The AMA council says any gifts should entail a benefit to patients and should not be of substantial value. Text books, modest meals and other low-cost gifts are considered appropriate if they serve a ‘‘genuine educational function.’‘
‘‘I try to market myself on the merit of the product not on the value of gifts I can offer them,’‘ said Striker. ‘‘Actually, the fact that the AMA has initiated this sort of crackdown on the pharmaceutical industry is a good thing for my company because it might level the playing field.’‘
‘‘It is hard to know where to draw the ethical line,’‘ she said. ‘‘I think it is considered ethical for me to buy a doctor lunch, well then what about buying the physician’s whole staff lunch? That may get up around $100 or so, and that is the same price as the TV and VCR that the physician has asked me to buy him for his waiting room.’‘
Thomas said sales reps are not the worst of the drug companies’ marketing tactics. He reserves that place for the direct-to-consumer television spots.

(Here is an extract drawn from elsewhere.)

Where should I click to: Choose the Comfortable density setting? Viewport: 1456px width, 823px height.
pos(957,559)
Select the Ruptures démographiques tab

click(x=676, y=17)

However, he said the sales representatives are providing no more educational information to doctors than the pamphlet that a pharmacist hands to a customer when a prescription is filled.
‘‘The thing is, the sales reps are not really very informational. The FDA has ruled that they can’t talk about off-label info that is in the medical journals,’‘ he said. ‘‘Doctors really need to be doing their research in other places.’‘
Off-label information includes research that hasn’t yet been proven as factual. It may appear in medical journals but isn’t going to be on pamphlets or labels seen by most patients. This information could be rare side effects or even alternative uses for a given prescription.
However, just as the AMA is clamping down on the traditional gift-giving tactics of the industry, it seems the drug companies are staying one step ahead.
Electronic devices such as Palm Pilots, with patient-based programs and new software and hardware aimed at helping physicians computerize their offices at little or no expense, are one new breed of gift.
The American College of Physicians/American Society of Internal Medicine is reporting that the drug companies are now giving lucrative grants that help clinics set up new programs.
Critics worry that these promotions will only increase the potential for conflicts of interest, while the pharmaceutical companies are arguing their new gifts are full of benefits to the patients.
The consensus, however, is the fine ethical line that doctors and drug companies walk in regard to giving and accepting gifts becomes even finer as the stakes to control the market become bigger.